For most people therefore, to sell would mean to trade down, not up in terms of their house. A smaller house with a higher mortgage payment. Not ideal.
Therefore the US housing situation bears all the hallmarks of a frozen market.
What would fix this?
Lower rates of course.
As we mentioned earlier, we have gotten a taste of this in the last month as mortgage rates have fallen as the Federal Reserve has indicated that they will adopt a less aggressive pace in interest rate hikes going forward.
This has made houses more affordable. It has also led to a rise in homebuilder stocks we have seen since the peak of mortgage rates in the autumn (early November when the inflation data came in low).
These house building companies are experiencing all the pleasure of better affordability with none of the supply chain issues or labor scarcity of 2020 and 2021.
See here:
And here:
The expectation from speculators is that they can build homes for cheaper than recent years and sell them for a decent price and therefore their profit margins will rise.
But despite this recent (small) shift as mortgage rates moderate, the housing market is still in a very negative overall situation.
As the "lower rates leading to better homebuilder stocks" correlation demonstrates, it would seem that our residential real estate industry only works when there are (very) low rates to help new homebuyers afford the high prices and entice existing homeowners into selling and buying a new home.
There are two problems with this:
Our habit of using low interest rates to smooth out the business cycle has significantly negative consequences.
It may not be easy for monetary policy (or any other branch of economic policy) to reverse this.
In other words, if we are correct in our argument that inflation will stay elevated and the higher rates era is here to stay then we might have a sclerotic housing market for years.
That is no bueno.
Without any real discussion - before or now - we have created a structurally unsound residential real estate market and a serious trap where a huge part of our economy only functions in one type of interest rate environment.
The fact that this was accidental doesn't make it any better. In many ways it makes it worse.
We can't have a major part of our economy in complete disarray and permanent dysfunction just because we don't build enough homes. Issues such as zoning, regulation and labor supply are all difficult but surmountable with the right policies and commitment.

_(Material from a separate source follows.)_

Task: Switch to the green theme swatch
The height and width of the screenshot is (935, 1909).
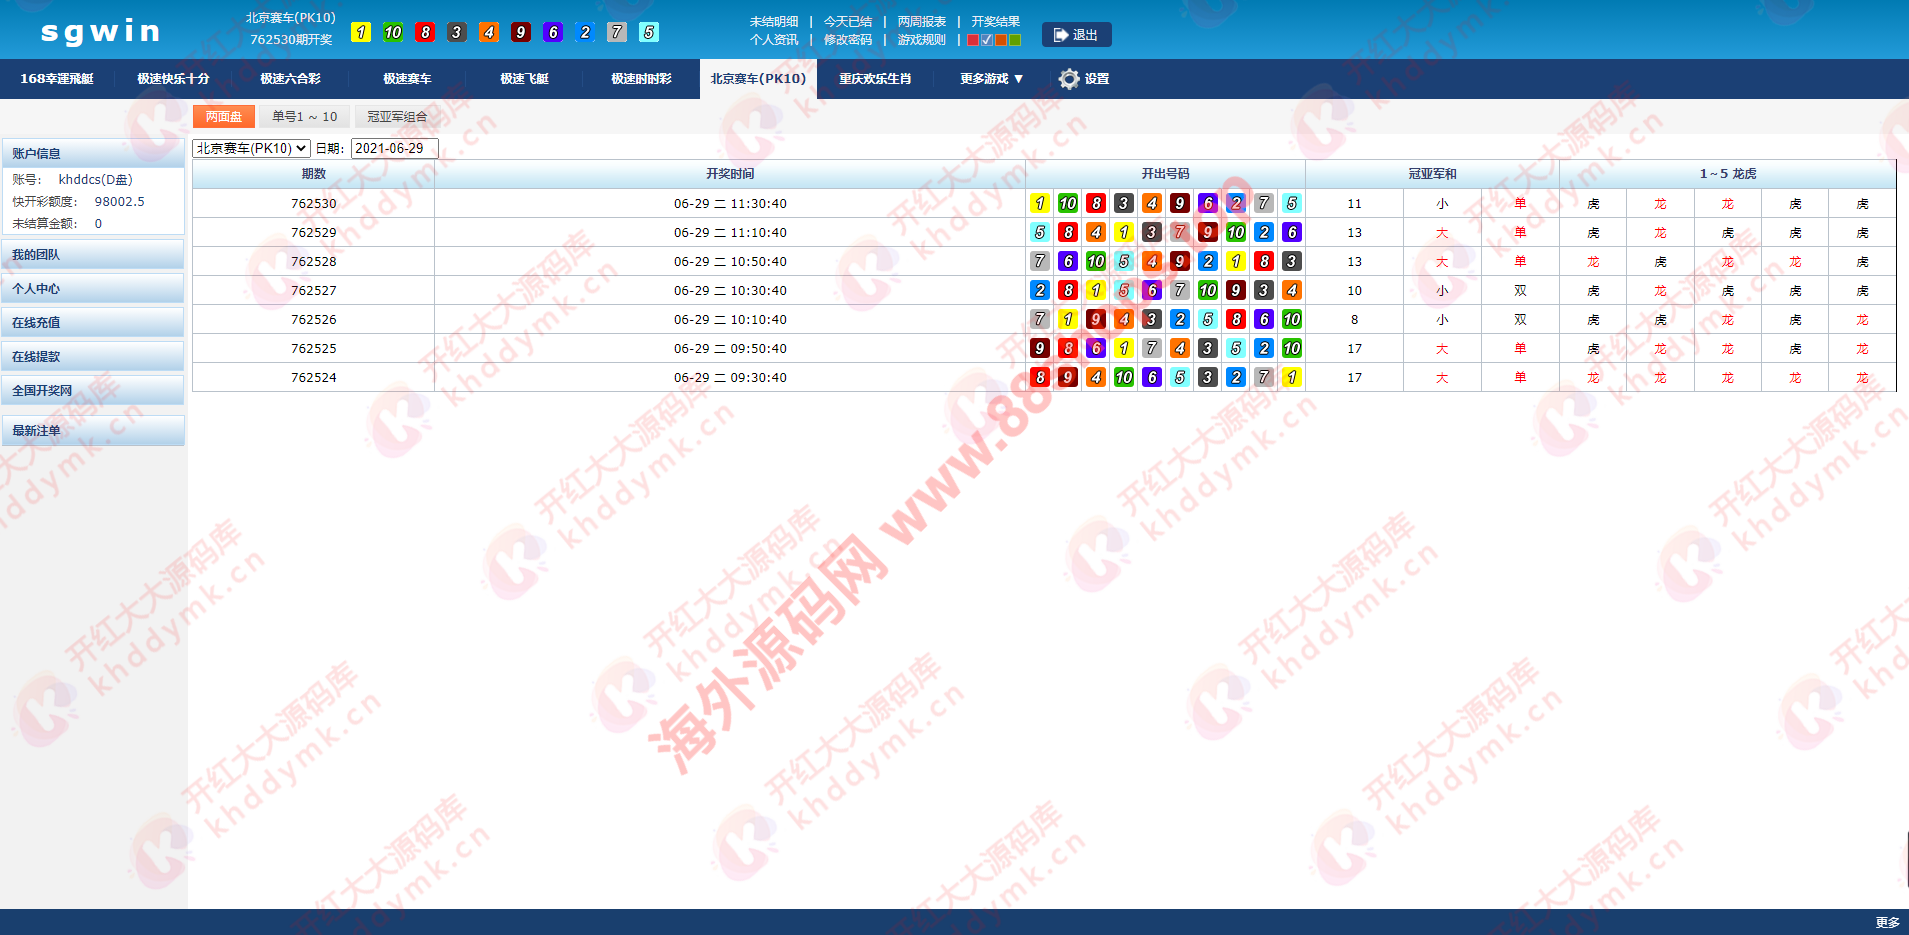Action: click(1015, 40)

However, a monetary policy that has subsidized the cost of capital for tens of millions homeowners is a whole other beast. Shifting those incentives will not be easy and certainly won't be easy to do without possibly creating other unintended and very negative consequences.
Time - or a brutally deep recession - will perhaps heal all wounds but it is far more likely that the housing market will be broken for quite a stretch.
We may not know how long it will last but we do now feel more confident about the consequences. In the end, a frozen housing market means that thousands of wannabe homeowners are unable to take the step towards homeownership with many unpleasant and unintended consequences.
Here are a few:
Less family formation.
Less economic mobility.
Less population growth.
Less productivity.
None of the above is great.
We need people to be able to have children and families. "Making it difficult to procreate" can't be one of the core tendencies in American society. Further, one of the great historic strengths of America's economy is the ability of people to move from regions of less economic opportunity to places with more vibrant job markets.
And we should remind you that this frozen market was achieved by the Federal Reserve keeping rates too low for too long. As of this time last year we were still buying mortgage backed securities at the rate of $30 billion a month for reasons that are pretty hard to fathom considering the red hot housing market in 2020 and 2021.
This is a crisis and one that has been manufactured by our own policies and decisions. We are not anti-Quantitative Easing or anti-Federal Reserve but we do find the lack of accountability and humility (or even discussion) of these problems to be pretty shocking.
Letting inflation out of the bag was bad, could the frozen housing market prove worse?